Davalılar, taşınmazların tamamen muris …’nın emekleri sonucunda alınmış olduğunu, murisin çocukluğundan beri babasının mallarına baktığını ve kazançlarını babasına vermek suretiyle babasına ciddi bir servet kazandırdığını, murisin tedavi masrafların ailesinin karşıladığını, davalıların davacı ile her fırsatta ilgilendiklerini, ciddi bir bakıma ihtiyacı olmadığını belirterek davanın reddini savunmuşlardır.
Davanın kabulüne ilişkin olarak verilen karar Dairece “..Hal böyle olunca, yukarıdaki ilkeler doğrultusunda tarafların iddia ve savunmalarının, toplanan ve toplanacak delillerle birlikte değerlendirilmesi ve Türk Borçlar Kanunu’nun 618. Maddesi hükmü gözetilerek bir karar verilmesi gerekirken aksine düşüncelerle yazılı şekilde karar verilmesi doğru değildir…” gerekçesiyle bozulmuş, bozmaya uyularak yapılan yargılama neticesinde mahkemece davacının TBK 618. maddesine dayalı talebi bulunmadığı gerekçesiyle davanın reddine karar verilmiştir.

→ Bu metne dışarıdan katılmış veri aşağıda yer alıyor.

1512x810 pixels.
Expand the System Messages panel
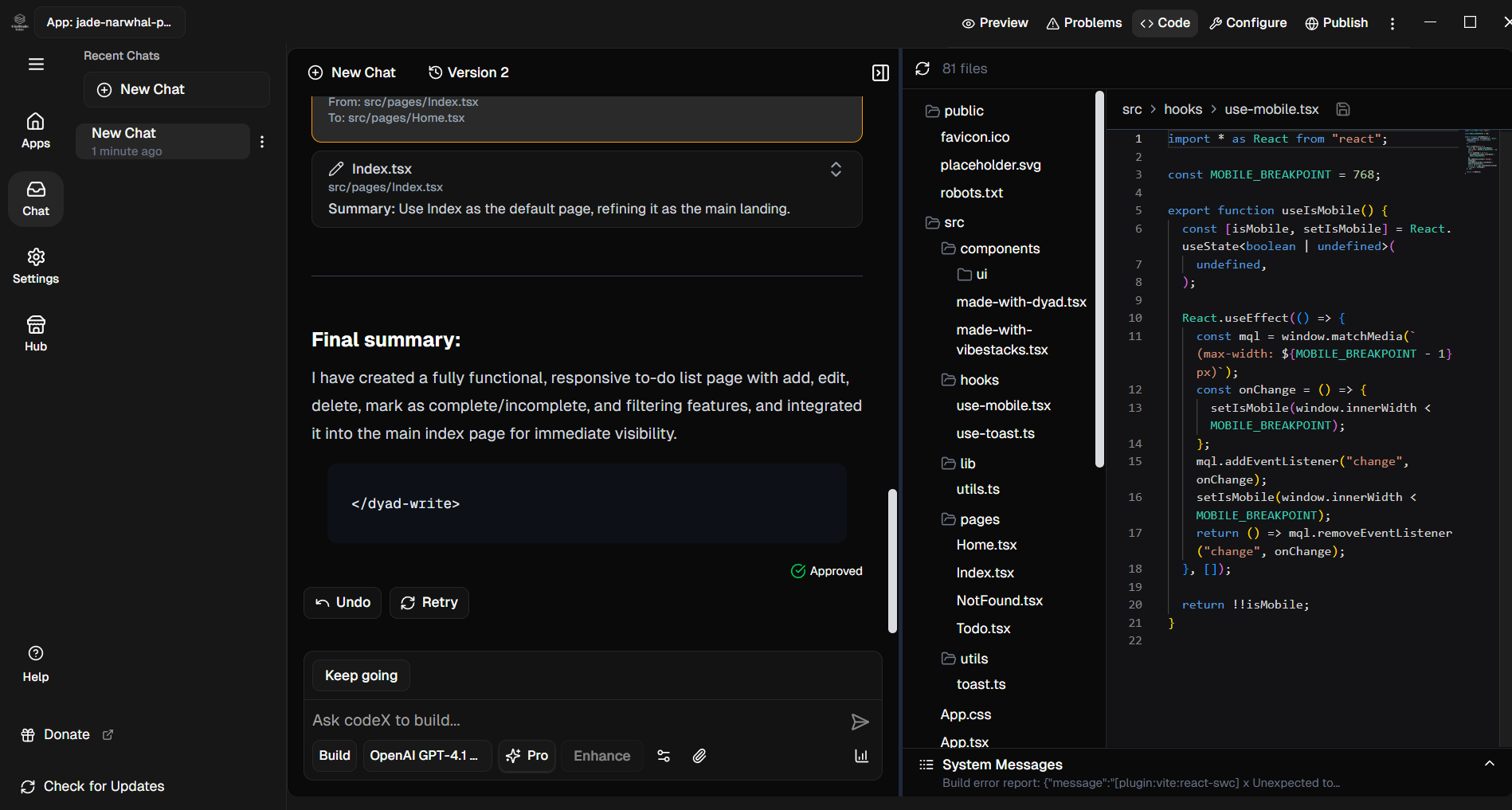(x=1489, y=764)
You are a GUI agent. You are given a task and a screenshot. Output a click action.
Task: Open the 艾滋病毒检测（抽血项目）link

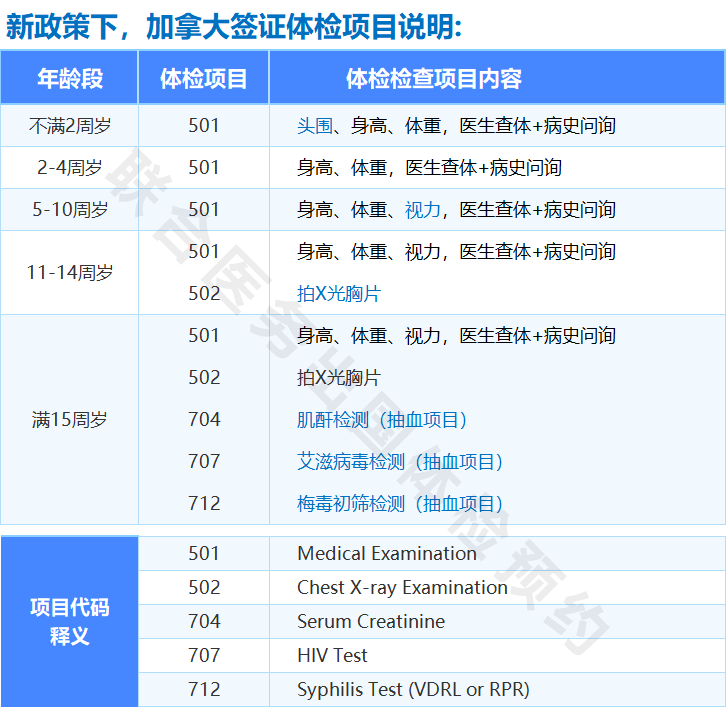click(400, 462)
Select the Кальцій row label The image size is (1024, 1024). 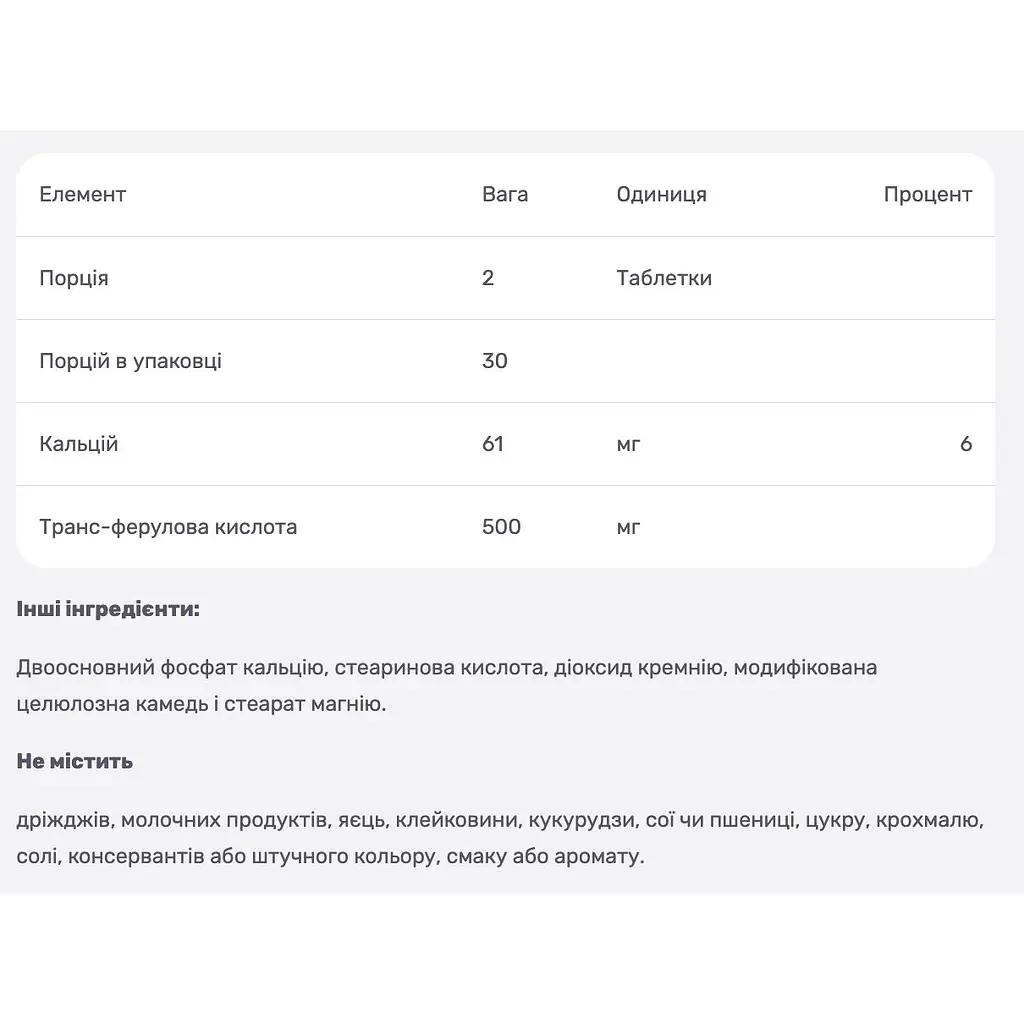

Hemen belirtilmelidir ki, mahkemenin Yargıtay’ın bozma kararına uyması ile bozma kararı lehine olan taraf yararına bir usuli kazanılmış hak doğar. Diğer taraftan yerel mahkemenin Yargıtay Dairesince verilen bozma kararına uyması sonunda, kendisi için o kararda gösterilen şekilde inceleme ve araştırma yaparak, yine o kararda belirtilen hukuki esaslar gereğince hüküm verme yükümlülüğü doğar. “Usuli kazanılmış hak” olarak tanımlayacağımız bu müessese mahkemeye, hükmüne uyduğu Yargıtay bozma kararındaki esas çerçevesinde işlem yapma ve hüküm kurma zorunluluğu getirir (09.05.1960 gün, 21/9 sayılı YİBK).
Somut olaya gelince; davacı yargılama süresince TBK 617. madde gereğince tapu iptali ve tescil talebinde bulunmuş ise de Dairenin 24.09.2012 tarih 2012/644Esas, 2012/9912Karar sayılı ilamına uyulmakla, artık davada uygulanacak yasal hüküm açısından usulî kazanılmış hak oluştuğu açıktır.
Hal böyle olunca; Türk Borçlar Kanunu’nun 618. maddesinde açıkça belirtildiği üzere bakım alacaklısının sadece borçlunun iflası halinde, iflas masasından isteyebileceği miktara eşit bir para talep edebileceğinden, her ne kadar davacı tapu iptali ve tescil talep etmiş ise de “çoğun içinde az da vardır kuralı” gereğince, davacıya ödenmesi gereken miktar tespit edilerek, bu bedele hükmedilmesi gerekirken yazılı şekilde davanın reddine karar verilmesi isabetsizdir.
Davacının yerinde bulunan temyiz itirazlarının kabulü ile hükmün (6100 sayılı Yasanın geçici 3.maddesi yollaması ile) 1086 sayılı HUMK’un 428. maddesi gereğince BOZULMASINA, 24.11.2020 tarihinde yürürlüğe giren Avukatlık Ücret Tarifesi gereğince gelen temyiz eden davacı vekili için 3.050.00.-TL. duruşma vekâlet ücretinin temyiz edilen davalılardan alınmasına, alınan peşin harcın temyiz edene geri verilmesine, 11.02.2021 tarihinde oybirliğiyle karar verildi.